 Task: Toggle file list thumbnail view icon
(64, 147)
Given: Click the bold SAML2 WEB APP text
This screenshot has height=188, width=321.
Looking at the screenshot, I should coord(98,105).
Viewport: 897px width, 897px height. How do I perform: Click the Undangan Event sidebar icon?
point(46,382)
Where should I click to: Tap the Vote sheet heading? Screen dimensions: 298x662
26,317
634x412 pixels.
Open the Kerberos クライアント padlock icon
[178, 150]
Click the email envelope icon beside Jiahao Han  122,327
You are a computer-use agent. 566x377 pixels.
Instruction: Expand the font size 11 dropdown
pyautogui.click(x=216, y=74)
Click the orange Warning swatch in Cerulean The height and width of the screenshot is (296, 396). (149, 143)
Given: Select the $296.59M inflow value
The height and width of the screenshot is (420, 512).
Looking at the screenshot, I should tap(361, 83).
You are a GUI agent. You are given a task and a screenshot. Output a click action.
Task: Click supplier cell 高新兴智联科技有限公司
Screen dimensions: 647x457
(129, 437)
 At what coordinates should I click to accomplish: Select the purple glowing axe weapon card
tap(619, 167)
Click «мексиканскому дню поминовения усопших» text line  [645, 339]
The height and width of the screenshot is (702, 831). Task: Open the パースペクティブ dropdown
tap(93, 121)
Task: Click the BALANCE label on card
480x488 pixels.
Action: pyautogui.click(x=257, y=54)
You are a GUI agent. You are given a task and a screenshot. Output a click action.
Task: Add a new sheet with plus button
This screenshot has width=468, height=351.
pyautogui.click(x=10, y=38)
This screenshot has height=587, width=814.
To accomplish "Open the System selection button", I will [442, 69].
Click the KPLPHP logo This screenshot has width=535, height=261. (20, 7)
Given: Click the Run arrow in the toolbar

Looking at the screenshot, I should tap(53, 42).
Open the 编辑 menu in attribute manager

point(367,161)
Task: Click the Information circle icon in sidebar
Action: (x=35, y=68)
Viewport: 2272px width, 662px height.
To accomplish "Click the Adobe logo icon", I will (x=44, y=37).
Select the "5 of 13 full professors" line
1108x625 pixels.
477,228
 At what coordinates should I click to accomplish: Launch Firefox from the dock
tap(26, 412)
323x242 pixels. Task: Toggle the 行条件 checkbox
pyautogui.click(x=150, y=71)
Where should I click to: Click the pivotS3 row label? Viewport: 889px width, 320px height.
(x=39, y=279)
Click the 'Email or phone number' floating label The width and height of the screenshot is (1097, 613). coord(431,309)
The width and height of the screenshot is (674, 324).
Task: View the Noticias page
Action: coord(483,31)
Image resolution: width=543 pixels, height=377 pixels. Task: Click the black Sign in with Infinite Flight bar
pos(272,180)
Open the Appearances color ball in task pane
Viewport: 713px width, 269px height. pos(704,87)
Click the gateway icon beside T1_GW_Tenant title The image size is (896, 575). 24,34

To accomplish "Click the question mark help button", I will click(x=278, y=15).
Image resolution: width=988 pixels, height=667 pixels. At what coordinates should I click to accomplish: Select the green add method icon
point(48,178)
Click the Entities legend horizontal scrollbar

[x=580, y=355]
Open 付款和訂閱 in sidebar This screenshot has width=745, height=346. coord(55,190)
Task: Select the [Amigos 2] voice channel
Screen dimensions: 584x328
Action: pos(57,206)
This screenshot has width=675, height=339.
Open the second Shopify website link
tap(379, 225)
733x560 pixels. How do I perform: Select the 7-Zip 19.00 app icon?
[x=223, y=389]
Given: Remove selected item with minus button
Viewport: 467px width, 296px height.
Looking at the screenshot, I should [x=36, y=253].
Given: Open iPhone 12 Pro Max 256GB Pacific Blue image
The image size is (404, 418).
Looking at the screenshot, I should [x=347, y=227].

━━━━━━━━━━

*WHAT THE TASK ASKS*. An exact copy of every record above is required.

*REPLY TO THE TASK*.
 Task: Toggle file list thumbnail view icon
(64, 147)
Given: Click the bold SAML2 WEB APP text
This screenshot has height=188, width=321.
Looking at the screenshot, I should coord(98,105).
Viewport: 897px width, 897px height. How do I perform: Click the Undangan Event sidebar icon?
point(46,382)
Where should I click to: Tap the Vote sheet heading? Screen dimensions: 298x662
26,317
634x412 pixels.
Open the Kerberos クライアント padlock icon
[178, 150]
Click the email envelope icon beside Jiahao Han  122,327
You are a computer-use agent. 566x377 pixels.
Instruction: Expand the font size 11 dropdown
pyautogui.click(x=216, y=74)
Click the orange Warning swatch in Cerulean The height and width of the screenshot is (296, 396). (149, 143)
Given: Select the $296.59M inflow value
The height and width of the screenshot is (420, 512).
Looking at the screenshot, I should tap(361, 83).
You are a GUI agent. You are given a task and a screenshot. Output a click action.
Task: Click supplier cell 高新兴智联科技有限公司
Screen dimensions: 647x457
(129, 437)
 At what coordinates should I click to accomplish: Select the purple glowing axe weapon card
tap(619, 167)
Click «мексиканскому дню поминовения усопших» text line  [645, 339]
The height and width of the screenshot is (702, 831). Task: Open the パースペクティブ dropdown
tap(93, 121)
Task: Click the BALANCE label on card
480x488 pixels.
Action: pyautogui.click(x=257, y=54)
You are a GUI agent. You are given a task and a screenshot. Output a click action.
Task: Add a new sheet with plus button
This screenshot has width=468, height=351.
pyautogui.click(x=10, y=38)
This screenshot has height=587, width=814.
To accomplish "Open the System selection button", I will [442, 69].
Click the KPLPHP logo This screenshot has width=535, height=261. (20, 7)
Given: Click the Run arrow in the toolbar

Looking at the screenshot, I should tap(53, 42).
Open the 编辑 menu in attribute manager

point(367,161)
Task: Click the Information circle icon in sidebar
Action: (x=35, y=68)
Viewport: 2272px width, 662px height.
To accomplish "Click the Adobe logo icon", I will (x=44, y=37).
Select the "5 of 13 full professors" line
1108x625 pixels.
477,228
 At what coordinates should I click to accomplish: Launch Firefox from the dock
tap(26, 412)
323x242 pixels. Task: Toggle the 行条件 checkbox
pyautogui.click(x=150, y=71)
Where should I click to: Click the pivotS3 row label? Viewport: 889px width, 320px height.
(x=39, y=279)
Click the 'Email or phone number' floating label The width and height of the screenshot is (1097, 613). coord(431,309)
The width and height of the screenshot is (674, 324).
Task: View the Noticias page
Action: coord(483,31)
Image resolution: width=543 pixels, height=377 pixels. Task: Click the black Sign in with Infinite Flight bar
pos(272,180)
Open the Appearances color ball in task pane
Viewport: 713px width, 269px height. pos(704,87)
Click the gateway icon beside T1_GW_Tenant title The image size is (896, 575). 24,34

To accomplish "Click the question mark help button", I will click(x=278, y=15).
Image resolution: width=988 pixels, height=667 pixels. At what coordinates should I click to accomplish: Select the green add method icon
point(48,178)
Click the Entities legend horizontal scrollbar

[x=580, y=355]
Open 付款和訂閱 in sidebar This screenshot has width=745, height=346. coord(55,190)
Task: Select the [Amigos 2] voice channel
Screen dimensions: 584x328
Action: pos(57,206)
This screenshot has width=675, height=339.
Open the second Shopify website link
tap(379, 225)
733x560 pixels. How do I perform: Select the 7-Zip 19.00 app icon?
[x=223, y=389]
Given: Remove selected item with minus button
Viewport: 467px width, 296px height.
Looking at the screenshot, I should [x=36, y=253].
Given: Open iPhone 12 Pro Max 256GB Pacific Blue image
The image size is (404, 418).
Looking at the screenshot, I should [x=347, y=227].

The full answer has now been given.